Plots of recovered drift rates versus values used to generate the predictions for the model with exponentially distributed nondecision time (the values from the bottom part of Figure 5).

In practice, the distribution of nondecision times is not likely to be as asymmetric as the exponential distribution. If one believed in subtractive logic, the distribution of nondecision time is likely to be more like a normal distribution with a slight skew, just as in simple RT (e.g., Figure S2, Ratcliff & Van Dongen, 2011 - even the simple RT task can be modeled with a diffusion process so strict subtractive logic would be suspect). With a distribution of nondecision times like those obtained in simple RT tasks, major deviations would occur only for large variability in nondecision time and very narrow boundaries, conditions that are obtained only in some paradigms under strong speed stress.

Across-trial variability parameters

For the uniform and beta distributions of drift rate, the beta distribution of starting point, and independent variability in the two decision boundaries, the across-trial variability parameters are recovered reasonably well. These parameters have much higher standard deviations of estimation (Ratcliff & Tuerlinckx, 2002), and are sensitive to secondary aspects of data. For example, variability in drift rate and starting point are determined to a large degree by the relative speeds and distributions of correct and error responses, not the global features of overall RT and accuracy values. Thus, if the alternative distributional assumptions change the relationship between correct and error responses, they may have a large effect on the across-trial variability parameters. Therefore, the differences shown in Figures 3 and 4 are probably not of practical significance. Also, significant differences in these parameters across subjects and across subject groups are often not obtained (Ratcliff et al., 2006, 2010, 2011).

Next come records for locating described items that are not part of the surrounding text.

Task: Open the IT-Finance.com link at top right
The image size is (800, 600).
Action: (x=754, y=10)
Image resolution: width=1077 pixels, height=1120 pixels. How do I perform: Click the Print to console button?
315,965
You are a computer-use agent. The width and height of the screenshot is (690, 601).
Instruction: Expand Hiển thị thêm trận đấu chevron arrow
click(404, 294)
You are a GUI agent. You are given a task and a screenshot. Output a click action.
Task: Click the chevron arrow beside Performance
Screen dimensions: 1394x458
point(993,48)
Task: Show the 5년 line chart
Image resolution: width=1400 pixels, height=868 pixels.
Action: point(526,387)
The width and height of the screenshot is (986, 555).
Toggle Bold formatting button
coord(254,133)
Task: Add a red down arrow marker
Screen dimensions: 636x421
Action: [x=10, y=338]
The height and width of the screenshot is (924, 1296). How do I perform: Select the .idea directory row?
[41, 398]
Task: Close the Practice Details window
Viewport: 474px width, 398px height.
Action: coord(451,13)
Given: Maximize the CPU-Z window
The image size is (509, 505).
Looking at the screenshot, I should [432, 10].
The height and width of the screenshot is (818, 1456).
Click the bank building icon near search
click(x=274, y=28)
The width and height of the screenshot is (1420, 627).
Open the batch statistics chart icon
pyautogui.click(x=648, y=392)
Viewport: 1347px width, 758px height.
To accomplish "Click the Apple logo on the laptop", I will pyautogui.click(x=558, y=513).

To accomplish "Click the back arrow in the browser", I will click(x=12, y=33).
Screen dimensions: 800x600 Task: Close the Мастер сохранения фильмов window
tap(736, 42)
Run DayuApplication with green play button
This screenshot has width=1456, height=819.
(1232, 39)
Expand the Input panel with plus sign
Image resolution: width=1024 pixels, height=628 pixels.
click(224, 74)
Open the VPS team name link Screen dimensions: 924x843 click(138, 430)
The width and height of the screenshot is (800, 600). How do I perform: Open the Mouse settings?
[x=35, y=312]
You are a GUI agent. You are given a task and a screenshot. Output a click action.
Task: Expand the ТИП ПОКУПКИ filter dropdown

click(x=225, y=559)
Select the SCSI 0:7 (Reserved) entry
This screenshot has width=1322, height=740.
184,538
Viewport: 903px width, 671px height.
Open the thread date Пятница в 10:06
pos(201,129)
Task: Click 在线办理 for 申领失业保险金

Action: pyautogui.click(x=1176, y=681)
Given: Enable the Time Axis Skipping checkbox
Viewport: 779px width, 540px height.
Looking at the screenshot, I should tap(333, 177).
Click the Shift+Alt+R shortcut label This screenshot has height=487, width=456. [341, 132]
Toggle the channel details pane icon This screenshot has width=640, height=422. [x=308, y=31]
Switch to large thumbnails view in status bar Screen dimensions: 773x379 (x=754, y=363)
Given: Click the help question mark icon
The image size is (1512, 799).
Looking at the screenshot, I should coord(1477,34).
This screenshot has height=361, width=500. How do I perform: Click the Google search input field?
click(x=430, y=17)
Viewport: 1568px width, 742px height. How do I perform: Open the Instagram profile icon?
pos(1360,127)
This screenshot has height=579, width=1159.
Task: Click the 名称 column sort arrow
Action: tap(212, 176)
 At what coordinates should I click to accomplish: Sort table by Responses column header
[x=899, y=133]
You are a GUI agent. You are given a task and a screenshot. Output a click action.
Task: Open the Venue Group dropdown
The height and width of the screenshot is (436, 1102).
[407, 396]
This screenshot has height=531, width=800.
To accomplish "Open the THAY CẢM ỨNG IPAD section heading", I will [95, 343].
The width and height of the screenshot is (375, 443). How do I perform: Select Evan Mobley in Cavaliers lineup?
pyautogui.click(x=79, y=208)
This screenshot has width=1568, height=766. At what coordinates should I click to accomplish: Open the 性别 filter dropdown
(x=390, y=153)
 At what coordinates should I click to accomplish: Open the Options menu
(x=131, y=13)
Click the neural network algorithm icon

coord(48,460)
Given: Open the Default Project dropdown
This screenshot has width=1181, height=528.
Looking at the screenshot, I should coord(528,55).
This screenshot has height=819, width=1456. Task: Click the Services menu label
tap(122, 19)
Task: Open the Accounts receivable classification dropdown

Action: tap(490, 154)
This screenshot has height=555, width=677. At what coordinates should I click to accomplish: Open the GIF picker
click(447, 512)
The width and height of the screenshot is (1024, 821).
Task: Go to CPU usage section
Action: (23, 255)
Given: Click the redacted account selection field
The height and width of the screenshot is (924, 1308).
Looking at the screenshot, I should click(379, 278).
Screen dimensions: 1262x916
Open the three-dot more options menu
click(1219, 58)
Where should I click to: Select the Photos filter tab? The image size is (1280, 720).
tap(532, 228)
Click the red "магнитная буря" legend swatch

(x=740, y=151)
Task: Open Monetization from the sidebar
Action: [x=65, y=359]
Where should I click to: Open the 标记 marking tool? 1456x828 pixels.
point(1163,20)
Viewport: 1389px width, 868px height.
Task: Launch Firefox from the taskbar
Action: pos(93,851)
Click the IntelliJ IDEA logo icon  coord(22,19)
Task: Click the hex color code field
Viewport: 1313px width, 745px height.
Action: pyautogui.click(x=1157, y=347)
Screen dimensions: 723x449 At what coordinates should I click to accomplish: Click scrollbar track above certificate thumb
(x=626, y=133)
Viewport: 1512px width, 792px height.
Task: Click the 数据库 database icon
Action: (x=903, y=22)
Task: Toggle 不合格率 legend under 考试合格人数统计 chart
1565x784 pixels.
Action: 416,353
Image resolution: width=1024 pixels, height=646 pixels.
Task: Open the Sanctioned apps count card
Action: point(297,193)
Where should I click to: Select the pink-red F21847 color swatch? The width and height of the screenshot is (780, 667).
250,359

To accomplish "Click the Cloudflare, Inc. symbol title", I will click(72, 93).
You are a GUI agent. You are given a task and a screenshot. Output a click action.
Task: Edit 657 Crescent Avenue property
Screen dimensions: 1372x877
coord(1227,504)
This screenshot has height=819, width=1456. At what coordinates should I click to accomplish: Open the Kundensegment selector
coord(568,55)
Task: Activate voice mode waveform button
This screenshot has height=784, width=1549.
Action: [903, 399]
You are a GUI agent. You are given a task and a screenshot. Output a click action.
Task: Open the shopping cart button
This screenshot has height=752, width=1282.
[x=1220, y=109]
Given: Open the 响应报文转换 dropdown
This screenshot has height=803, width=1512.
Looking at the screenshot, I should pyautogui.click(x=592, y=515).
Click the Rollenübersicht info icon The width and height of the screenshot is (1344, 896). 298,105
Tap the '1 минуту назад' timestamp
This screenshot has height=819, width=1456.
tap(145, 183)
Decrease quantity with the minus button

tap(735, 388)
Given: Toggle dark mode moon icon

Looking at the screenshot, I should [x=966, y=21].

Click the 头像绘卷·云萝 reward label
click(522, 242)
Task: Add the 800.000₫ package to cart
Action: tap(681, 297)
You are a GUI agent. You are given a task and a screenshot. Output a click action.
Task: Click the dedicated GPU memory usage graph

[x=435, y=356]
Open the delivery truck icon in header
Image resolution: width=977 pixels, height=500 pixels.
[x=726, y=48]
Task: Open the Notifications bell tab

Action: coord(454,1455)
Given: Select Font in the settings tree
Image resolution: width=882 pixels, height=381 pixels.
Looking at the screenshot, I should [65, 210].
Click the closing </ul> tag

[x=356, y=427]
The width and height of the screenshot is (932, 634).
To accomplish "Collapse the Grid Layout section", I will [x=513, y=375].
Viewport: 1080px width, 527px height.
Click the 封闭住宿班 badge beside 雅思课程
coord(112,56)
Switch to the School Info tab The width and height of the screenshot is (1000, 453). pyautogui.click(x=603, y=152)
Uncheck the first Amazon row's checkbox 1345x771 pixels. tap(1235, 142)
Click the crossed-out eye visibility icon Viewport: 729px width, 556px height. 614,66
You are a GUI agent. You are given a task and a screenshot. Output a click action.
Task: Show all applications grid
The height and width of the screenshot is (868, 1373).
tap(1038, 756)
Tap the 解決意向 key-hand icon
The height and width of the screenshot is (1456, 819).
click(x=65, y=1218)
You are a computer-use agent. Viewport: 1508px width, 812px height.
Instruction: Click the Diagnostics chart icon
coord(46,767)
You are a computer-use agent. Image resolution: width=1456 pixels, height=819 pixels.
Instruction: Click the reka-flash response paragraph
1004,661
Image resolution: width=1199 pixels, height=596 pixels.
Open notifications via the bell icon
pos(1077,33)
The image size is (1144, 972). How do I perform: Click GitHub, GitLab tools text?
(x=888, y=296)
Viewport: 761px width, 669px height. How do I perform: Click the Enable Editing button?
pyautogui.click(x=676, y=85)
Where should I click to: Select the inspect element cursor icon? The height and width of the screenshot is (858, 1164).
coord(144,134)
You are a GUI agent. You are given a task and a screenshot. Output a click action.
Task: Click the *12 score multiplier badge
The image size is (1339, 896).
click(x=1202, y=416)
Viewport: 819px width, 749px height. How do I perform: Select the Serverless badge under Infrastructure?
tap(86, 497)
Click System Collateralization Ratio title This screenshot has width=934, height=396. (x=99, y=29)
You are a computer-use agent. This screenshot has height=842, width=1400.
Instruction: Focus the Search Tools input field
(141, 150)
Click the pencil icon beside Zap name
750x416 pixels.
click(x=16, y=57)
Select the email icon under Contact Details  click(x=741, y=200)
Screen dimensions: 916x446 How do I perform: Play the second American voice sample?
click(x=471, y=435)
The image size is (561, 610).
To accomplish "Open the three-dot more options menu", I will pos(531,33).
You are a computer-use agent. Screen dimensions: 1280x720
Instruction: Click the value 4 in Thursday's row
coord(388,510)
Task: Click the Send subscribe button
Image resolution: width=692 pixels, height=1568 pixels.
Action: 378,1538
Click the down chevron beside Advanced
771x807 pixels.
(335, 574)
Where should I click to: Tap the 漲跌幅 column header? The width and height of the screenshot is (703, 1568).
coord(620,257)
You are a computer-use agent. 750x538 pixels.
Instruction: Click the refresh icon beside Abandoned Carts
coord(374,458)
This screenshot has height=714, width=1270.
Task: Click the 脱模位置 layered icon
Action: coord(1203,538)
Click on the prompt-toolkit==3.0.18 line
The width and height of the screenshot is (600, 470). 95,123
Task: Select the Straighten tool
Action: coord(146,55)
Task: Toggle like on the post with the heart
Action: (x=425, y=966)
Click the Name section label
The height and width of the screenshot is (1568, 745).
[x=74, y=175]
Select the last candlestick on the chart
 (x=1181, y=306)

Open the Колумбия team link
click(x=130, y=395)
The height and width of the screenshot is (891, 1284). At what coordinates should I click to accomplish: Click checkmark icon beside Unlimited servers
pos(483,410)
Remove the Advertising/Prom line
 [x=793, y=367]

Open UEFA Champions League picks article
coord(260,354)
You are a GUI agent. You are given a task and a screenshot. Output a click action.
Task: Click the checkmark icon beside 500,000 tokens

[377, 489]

With the normal and exponential distributions of nondecision time, there are some rather large misses in the variability parameters. When the drift rates are underestimated, the across-trial variability in drift rate is also underestimated to compensate for reduced accuracy from the lower drift rates. Also, for the exponential distribution, when the across-trial variability in the nondecision component is large, the SD (the mean and SD of an exponential distribution are equal) is underestimated most of the time because the longer RTs from this distribution stretch the tail of the predicted RT distribution. This stretching is not symmetrical-- it is in the right tail-- and this leads to underestimation of the SD and range in the standard model. Figure 5, bottom panel, shows that poor estimation of the variability parameters coincides with poor estimation of the other model parameters (the x symbols).

Discussion

The goal for quantitative models of cognitive processes is to understand the mechanisms that underlie performance on cognitive tasks. With quantitative models, empirical findings can be organized and categorized in ways that do not necessarily correspond to the organization and categorization that might be suggested from a purely empirical perspective. Quantitative models can also be used as tools to understand the effects on processing of clinically relevant manipulations (e.g., Batchelder, 1998; Busemeyer & Stout, 2002; Verbruggen & Logan, 2008; Yechiam, Busemeyer, Stout, & Bechara, 2005). For the diffusion model, these include the effects of sleep deprivation, drug regimens, aging, child development, cognitive ability, injury, and disease. Quantitative models are especially effective when they can provide a coherent account of differences in performance among individuals.

When quantitative models are fit to data, some of the questions of interest concern how components of processing change as a function of experimental conditions or how they change across subject groups. For example, the question might be how the brightness of perceptual stimuli affects the rate of accumulation of information from them (i.e., drift rate). Or the question might be how age affects the amount of information required to make a decision (i.e., boundary positions).

In the absence of ways to identify the form of the across-trial variability distributions, interpretation of the behavior of model components is more credible if the model is robust to the form of the distributions. This study shows that application of the model with the standard assumptions to predictions generated from the model with different assumptions results in recovered parameters that differ little from the generating parameters, although there are some exceptions. The instances in which the recovered parameters differed systematically from the generating parameters occurred when the distribution of nondecision times was normal or exponential and boundary separation was small (so that nondecision time variability was large relative to decision time variability from the diffusion model). The other deviations occurred mainly with combinations of more extreme values of parameters, combinations that are not often observed in fits to real data. For applications to individual differences, it is reassuring that the deviations between parameter values from different distributional assumptions are almost always smaller than the typical differences between subjects (Ratcliff et al., 2006, 2010, 2011). This means that misspecifying the across trial variability distributions would not affect conclusions provided by the model about individual differences.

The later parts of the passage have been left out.